His great uncle Wiktor was still alive when he began working on the project Clear of People. The memoir about his life before and during the war provided a detailed account of their escape from Russia. Wiktor passed away before the project was complete, but his memoir would serve as Michal’s tour guide as he retraced their footsteps. After successfully securing funding from the Arts Council of Wales, the photographer planned his trip, based on a map drawn out by his great uncle detailing the exact route travelled.
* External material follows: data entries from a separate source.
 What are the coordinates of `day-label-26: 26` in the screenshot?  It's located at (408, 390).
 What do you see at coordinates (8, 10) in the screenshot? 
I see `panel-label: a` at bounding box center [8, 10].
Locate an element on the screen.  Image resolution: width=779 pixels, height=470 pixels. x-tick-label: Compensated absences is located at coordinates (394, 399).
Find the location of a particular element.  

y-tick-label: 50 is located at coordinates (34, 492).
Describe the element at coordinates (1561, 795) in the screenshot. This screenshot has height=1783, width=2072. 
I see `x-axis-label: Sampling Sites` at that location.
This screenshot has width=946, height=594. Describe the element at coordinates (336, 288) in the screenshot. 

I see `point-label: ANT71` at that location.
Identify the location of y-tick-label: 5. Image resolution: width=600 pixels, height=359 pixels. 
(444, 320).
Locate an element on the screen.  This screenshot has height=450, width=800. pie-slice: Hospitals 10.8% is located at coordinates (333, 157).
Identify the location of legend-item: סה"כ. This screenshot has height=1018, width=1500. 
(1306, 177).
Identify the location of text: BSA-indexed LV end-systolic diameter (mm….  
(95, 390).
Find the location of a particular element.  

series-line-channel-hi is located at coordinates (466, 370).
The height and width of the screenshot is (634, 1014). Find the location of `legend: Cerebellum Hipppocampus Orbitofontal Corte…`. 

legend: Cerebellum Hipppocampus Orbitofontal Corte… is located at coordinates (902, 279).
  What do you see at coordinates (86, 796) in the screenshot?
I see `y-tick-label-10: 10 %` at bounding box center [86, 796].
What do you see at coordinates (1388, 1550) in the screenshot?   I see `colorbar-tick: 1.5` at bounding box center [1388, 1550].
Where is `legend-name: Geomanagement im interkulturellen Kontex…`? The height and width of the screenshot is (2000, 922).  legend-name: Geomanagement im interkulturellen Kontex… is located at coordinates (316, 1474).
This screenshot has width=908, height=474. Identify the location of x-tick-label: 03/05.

He stayed in motels and private apartments, occasionally hosted by the relatives of kind curators and artist friends as he travelled between the key locations. Travelling overland, he started his journey in Kaluga, Russia and ended it in Wroclaw in Poland. Some of the journey was done on foot and some by train, mirroring the way his grandfather and great uncle had undertook the same journey over seventy years ago.
The landscape is the common denominator and subject in Clear Of People. Regardless of the administration it was under, social status, ethnicity and nationality, it represented the same things for so many people: “It did not discriminate. It had no agenda. It became an impartial witness to personal tragedies. It represented both home and graveyard”. Michal had a clear preconceived narrative, focusing on the fugitive experience within this landscape. How much can man endure when confronted with such adversity and social isolation? This is the perspective from which the photographer wishes the viewer to experience the landscape; looking upon these images of impenetrable forests and snow-covered plains, we have access to the emotions the fugitives might have felt when immersed in these desolate wildernesses.
During a long journey there are various ways in which a person can perceive a landscape; it can take on new meanings depending on our circumstances. Michal is particularly interested in the way in which different people all seem to respond to it in a similar way: “At times precarious and at times pastoral, landscape has a very important role in our navigation, both literal and transcendental. It facilitates our ability to relate to the world, it is crucial to our spirituality; it helps us deal with our own mortality”. Exhibiting his work for the first time, some people cried or shook his hand, as if they were attending a funeral, “it was as if they were able to access their own journeys through these images, as if the simplicity and symbolic elements in these images offered a porthole into a collective, emotional vault”.
Michal Iwanowski’s book Clear of People is due to be released in June 2016. Catch his work during DOCField in Barcelona between May 18th and September.